◆ **WHAT IS REQUIRED**: Please produce an exact copy of only the lines from the one with "Open the Months duration unit dropdown" through the last one of the material, without pictures.

EXTRACTED MATERIAL Start Marker

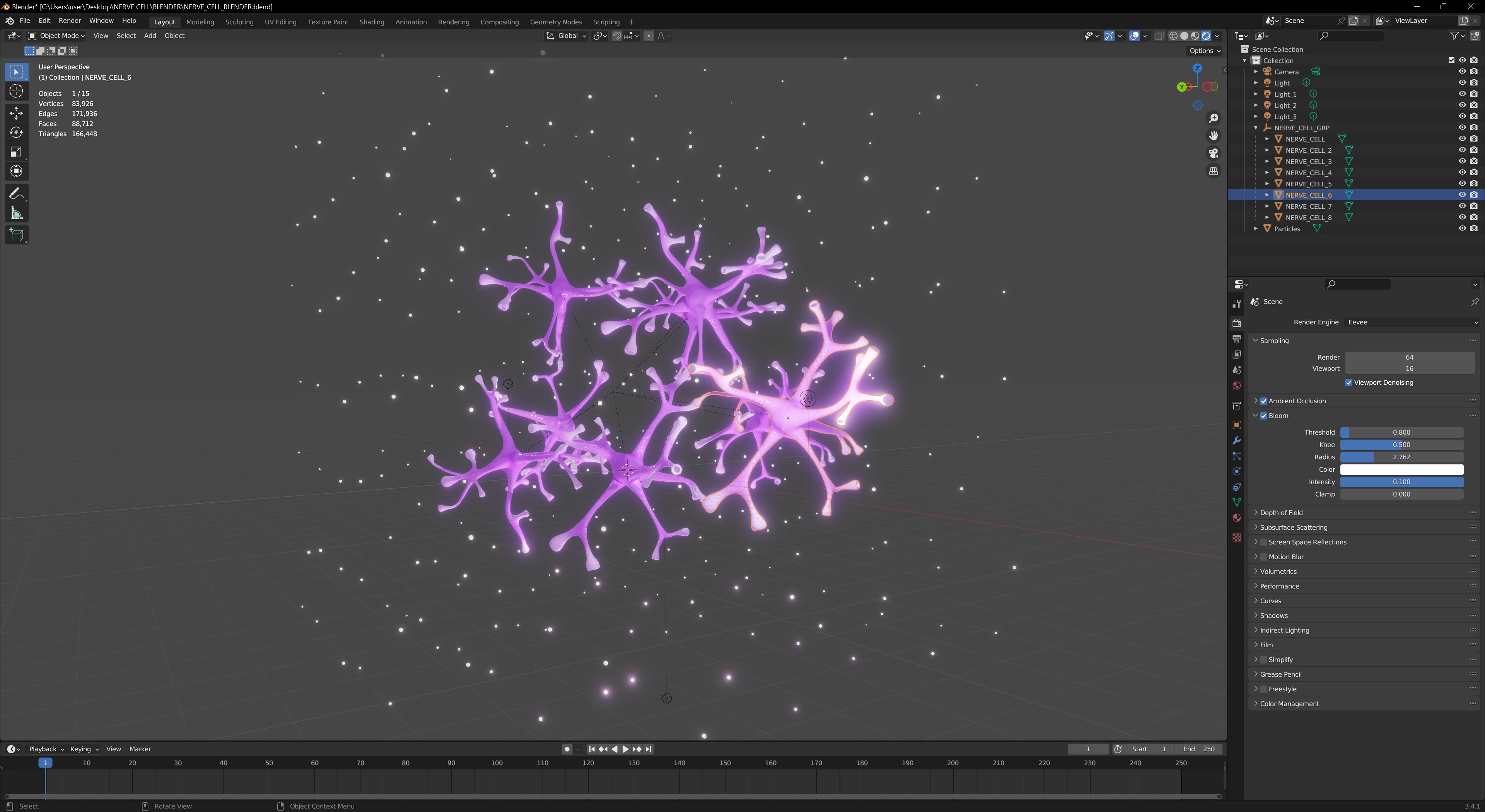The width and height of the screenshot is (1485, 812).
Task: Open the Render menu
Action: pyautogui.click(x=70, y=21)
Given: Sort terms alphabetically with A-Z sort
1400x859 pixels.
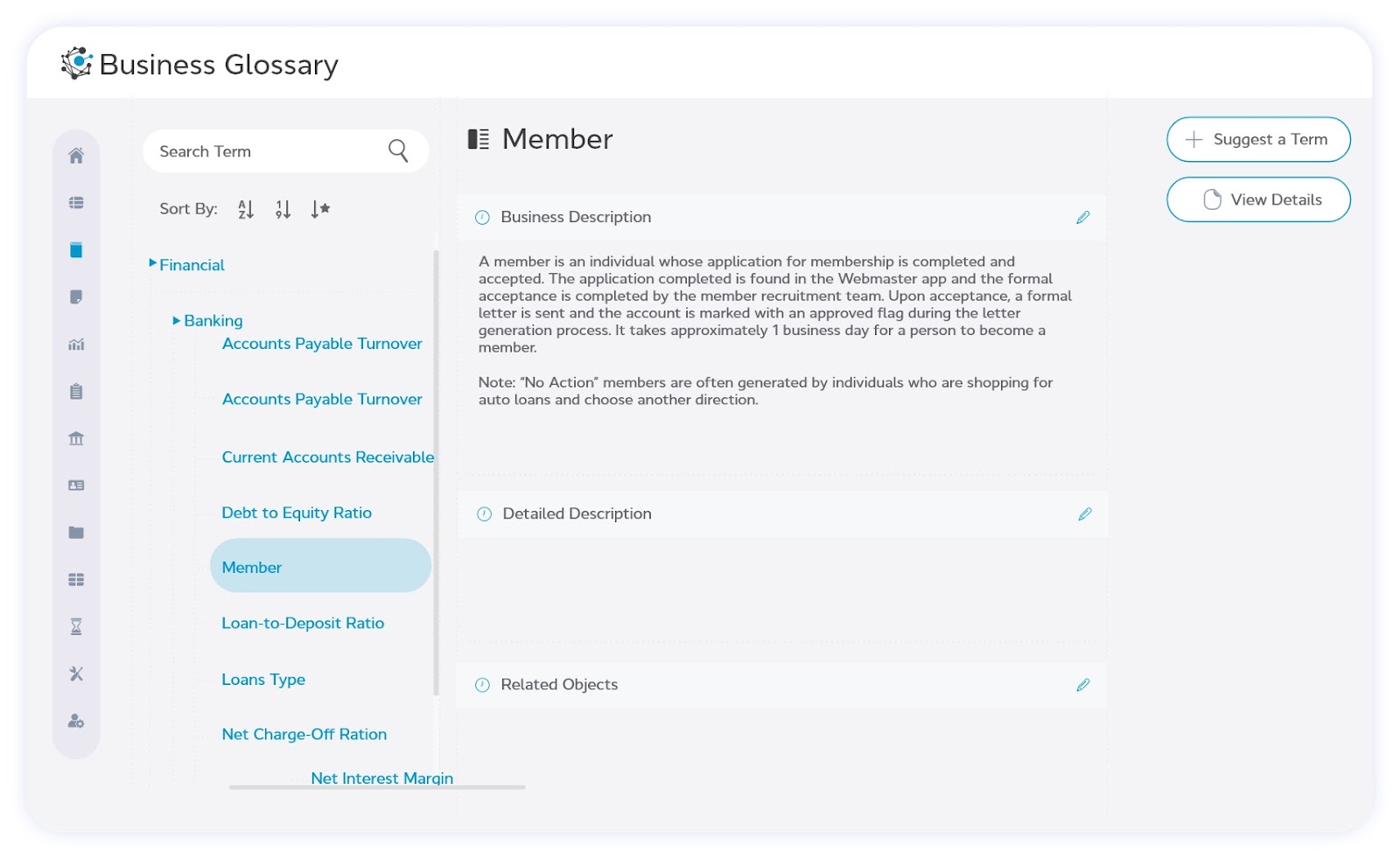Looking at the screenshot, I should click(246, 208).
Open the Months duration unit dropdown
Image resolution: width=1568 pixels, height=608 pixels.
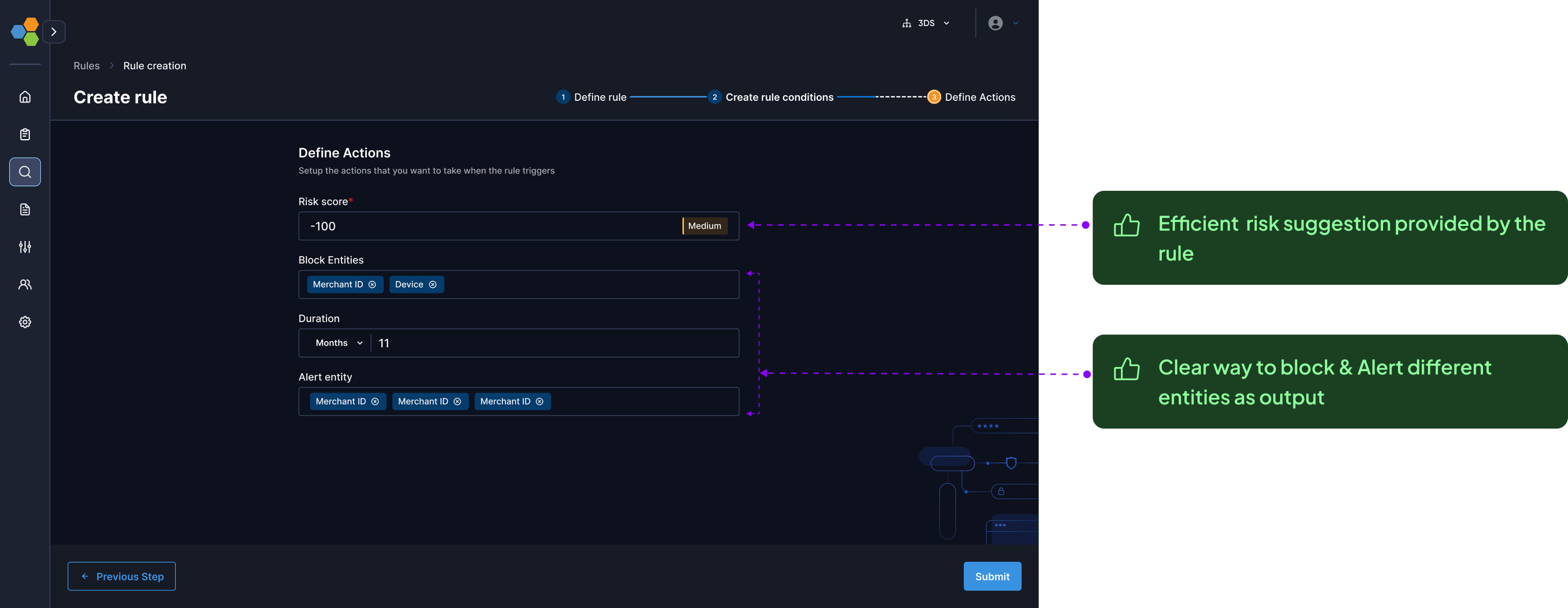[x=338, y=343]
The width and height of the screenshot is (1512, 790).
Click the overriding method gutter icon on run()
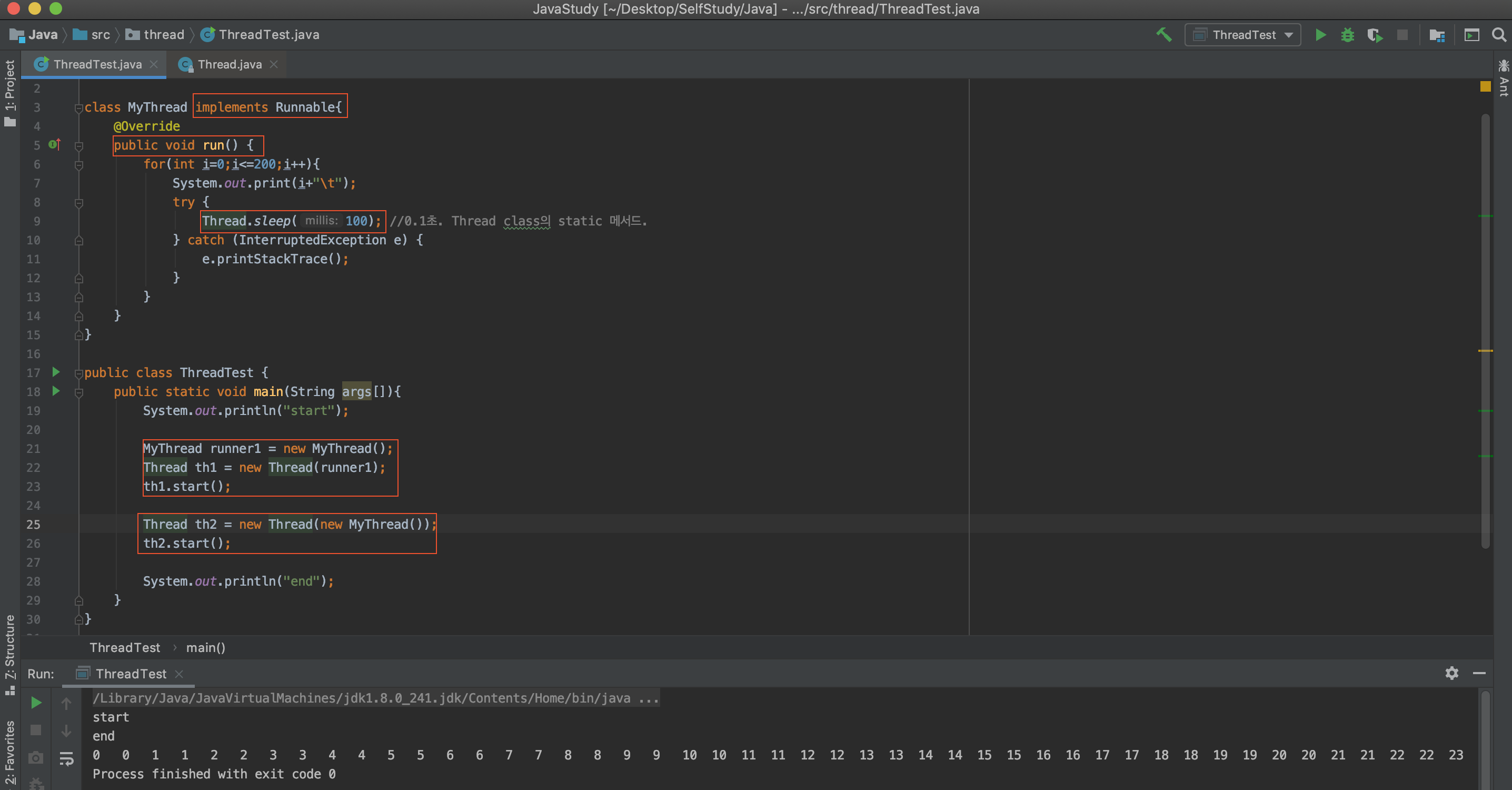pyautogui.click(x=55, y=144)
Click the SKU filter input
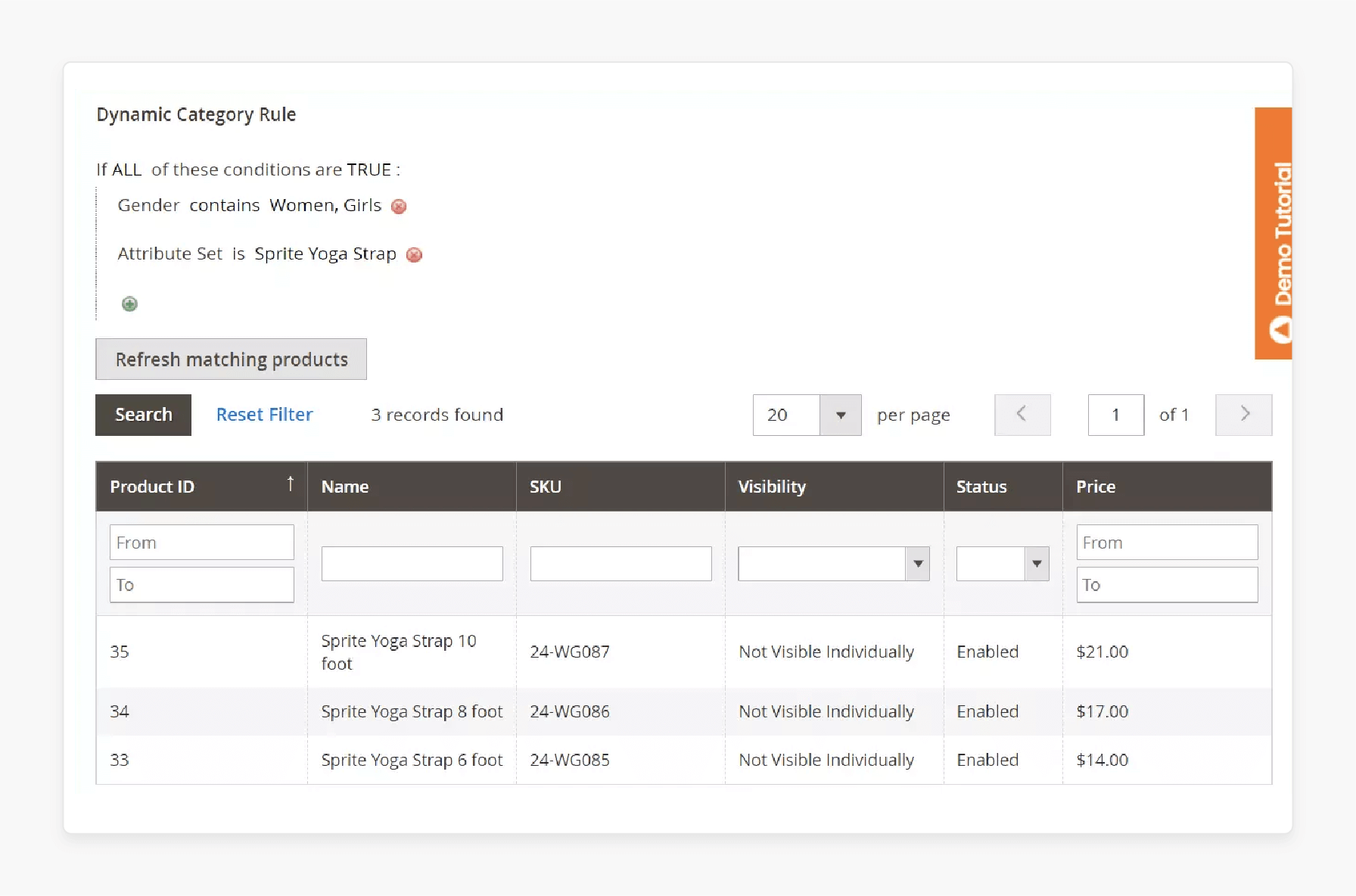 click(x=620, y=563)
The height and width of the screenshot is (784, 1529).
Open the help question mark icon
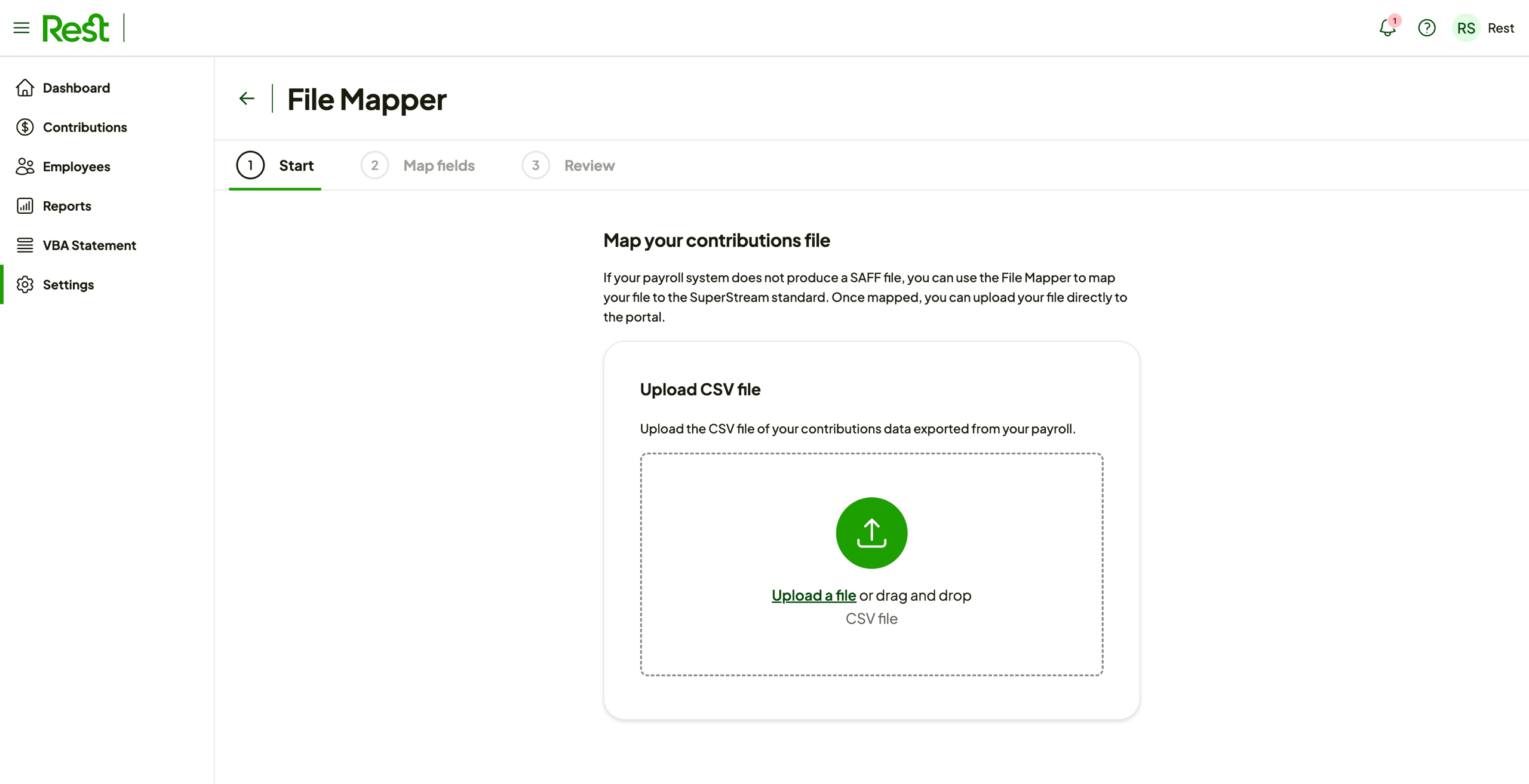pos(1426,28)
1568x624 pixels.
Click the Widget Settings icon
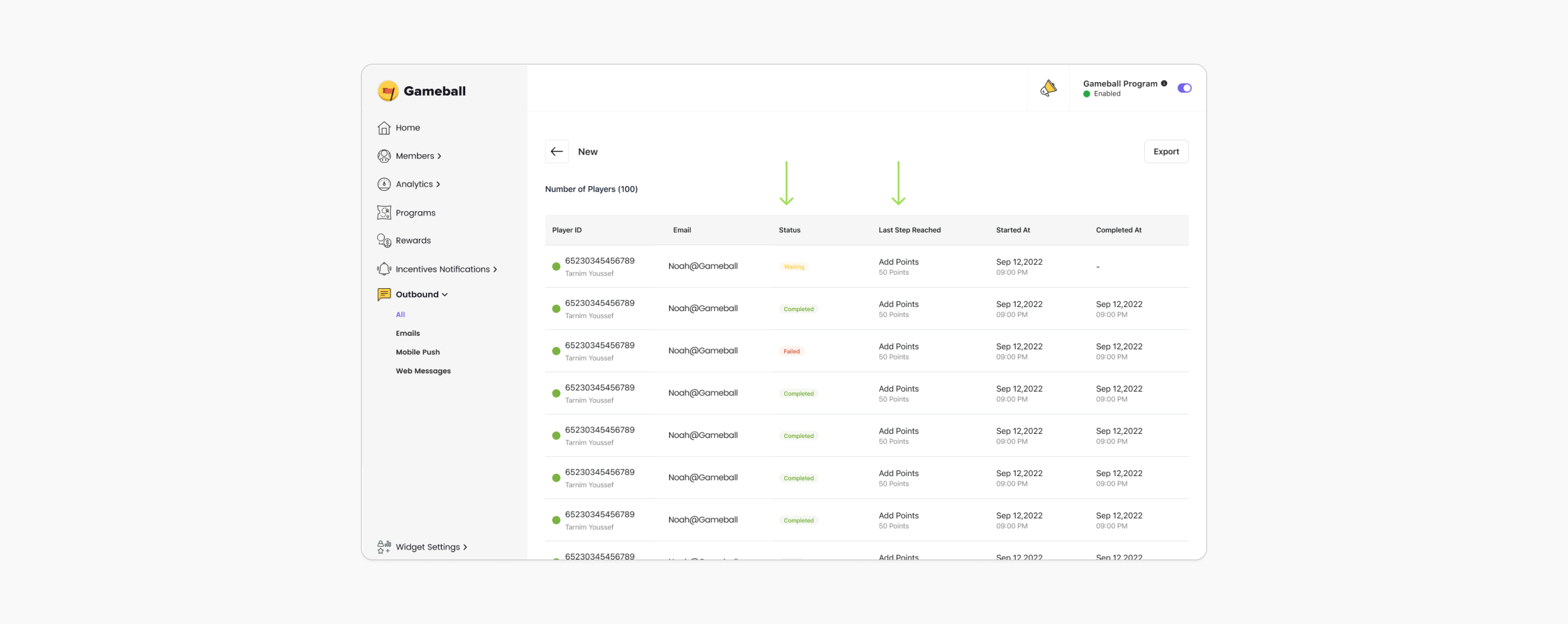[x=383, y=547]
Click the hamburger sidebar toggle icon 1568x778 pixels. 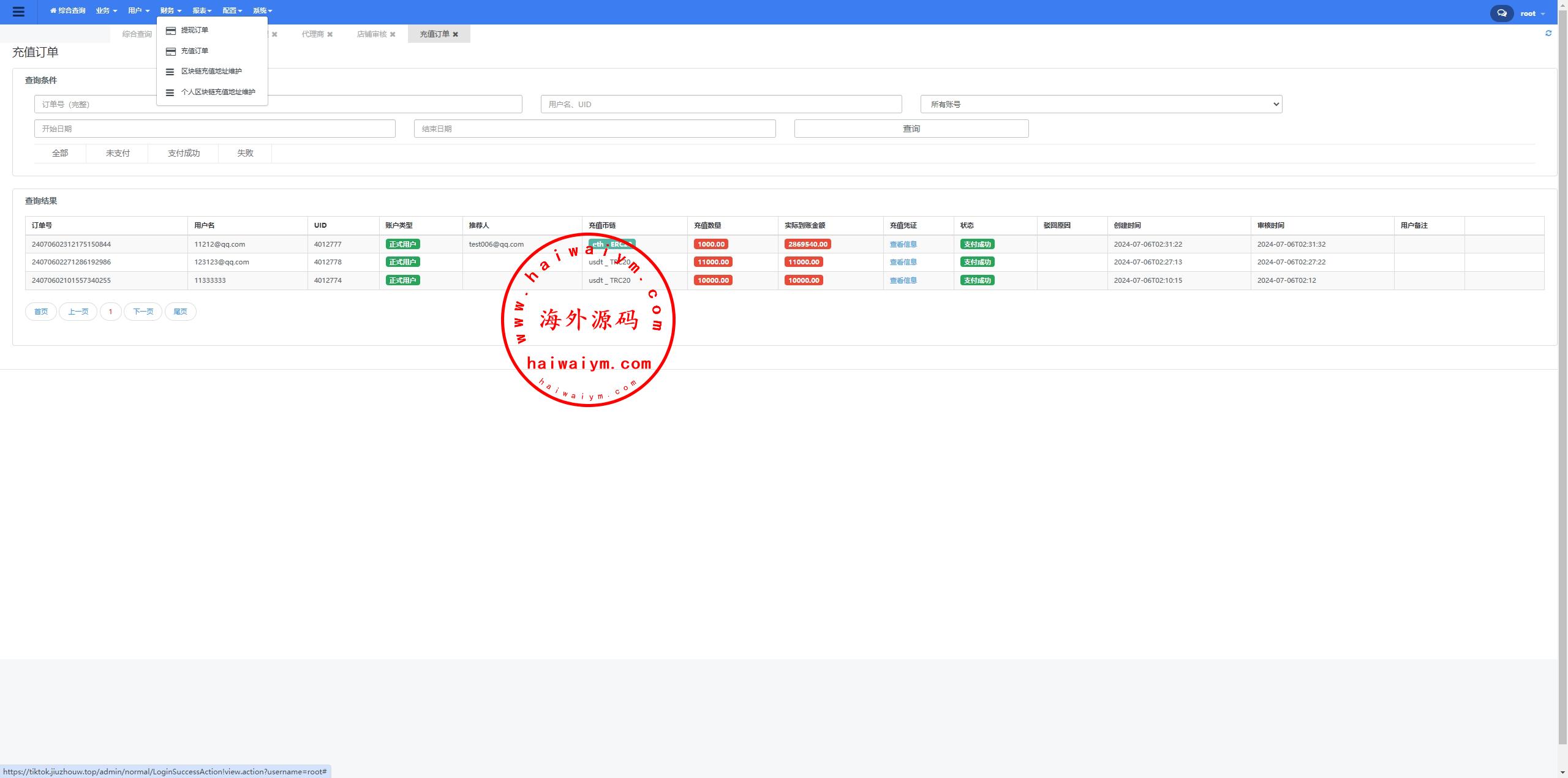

EXTRACTED MATERIAL End Marker

◆ **TASK RESPONSE**:
Open the Months duration unit dropdown
Image resolution: width=1568 pixels, height=608 pixels.
[x=338, y=343]
The width and height of the screenshot is (1512, 790).
Click the overriding method gutter icon on run()
pyautogui.click(x=55, y=144)
Click the SKU filter input
 click(x=620, y=563)
The height and width of the screenshot is (784, 1529).
Open the help question mark icon
pos(1426,28)
1568x624 pixels.
Click the Widget Settings icon
[x=383, y=547]
Click the hamburger sidebar toggle icon 1568x778 pixels. 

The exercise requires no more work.